TASK ITEM: Write out the Ahmad Raza Khan Kasuri biography below exactly, word for word.

SUPPLIED TEXT:
⟨
= Ahmad Raza Khan Kasuri =

20th-century Pakistani politician and lawyer

 Sahibzada Ahmad Raza Khan Qasuri (born 1938) is a Pakistani politician and lawyer. He is the son of Nawab Muhammad Ahmed Khan Kasuri (1903–1974) who was assassinated in a car ambush in 1974.

==Early life and career==
Ahmad Raza Khan Kasuri was born into the Kheshgi family of Kasur. He was educated at Central Model School, Lahore and the Government College, Lahore. After receiving a master's degree in law from the University of Cambridge, he became an attorney. When Zulfiqar Ali Bhutto quit the Ayub government in the aftermath of Indo-Pakistani War of 1965, Ahmad Raza Kasuri joined his party, Pakistan Peoples Party (PPP) at its launch in 1967 as his father Nawab Muhammad Ahmed Khan Kasuri was a founder and major financier of the PPP. Due to his father's close relations with Bhutto, Kasuri was appointed as a member of the central working committee of PPP. He was elected to the National Assembly of Pakistan on a PPP ticket in the 1970 Pakistani general election from a Kasur constituency.

However, Kasuri, holding idealist views, soon became disillusioned with Bhutto's pragmatic approach to politics. Despite Bhutto's strong opposition to attending the National Assembly session summoned at Dhaka on 3 March 1971, Kasuri remained adamant.
⟩
RAW DATA:
⟨
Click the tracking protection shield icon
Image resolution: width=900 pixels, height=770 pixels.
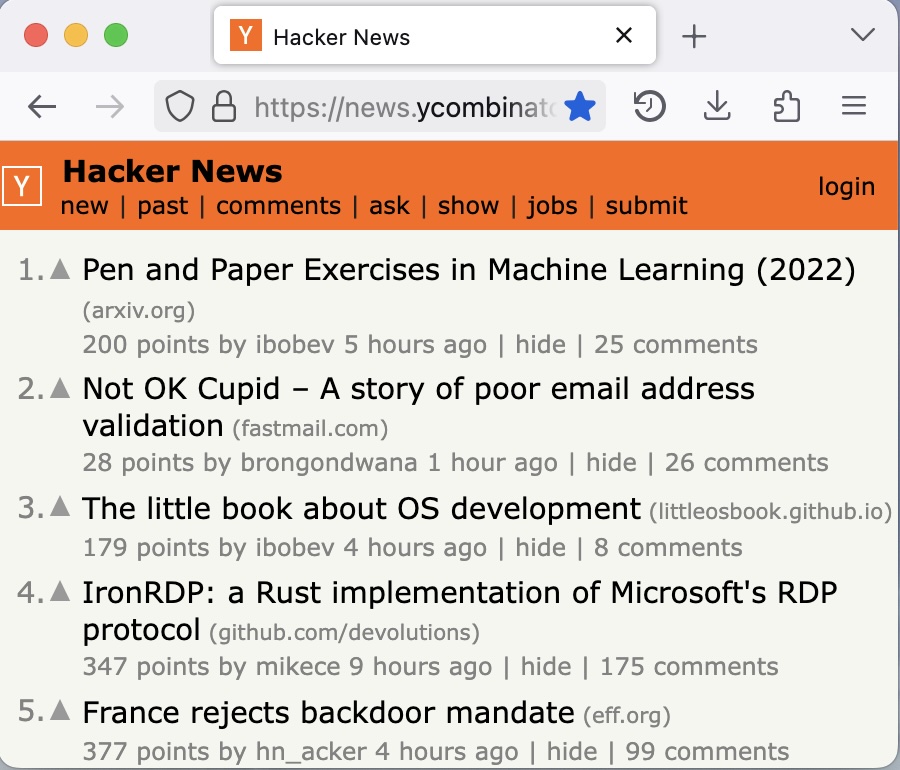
⟩
REPLY TO THE EXERCISE:
= Ahmad Raza Khan Kasuri =

20th-century Pakistani politician and lawyer

 Sahibzada Ahmad Raza Khan Qasuri (born 1938) is a Pakistani politician and lawyer. He is the son of Nawab Muhammad Ahmed Khan Kasuri (1903–1974) who was assassinated in a car ambush in 1974.

==Early life and career==
Ahmad Raza Khan Kasuri was born into the Kheshgi family of Kasur. He was educated at Central Model School, Lahore and the Government College, Lahore. After receiving a master's degree in law from the University of Cambridge, he became an attorney. When Zulfiqar Ali Bhutto quit the Ayub government in the aftermath of Indo-Pakistani War of 1965, Ahmad Raza Kasuri joined his party, Pakistan Peoples Party (PPP) at its launch in 1967 as his father Nawab Muhammad Ahmed Khan Kasuri was a founder and major financier of the PPP. Due to his father's close relations with Bhutto, Kasuri was appointed as a member of the central working committee of PPP. He was elected to the National Assembly of Pakistan on a PPP ticket in the 1970 Pakistani general election from a Kasur constituency.

However, Kasuri, holding idealist views, soon became disillusioned with Bhutto's pragmatic approach to politics. Despite Bhutto's strong opposition to attending the National Assembly session summoned at Dhaka on 3 March 1971, Kasuri remained adamant.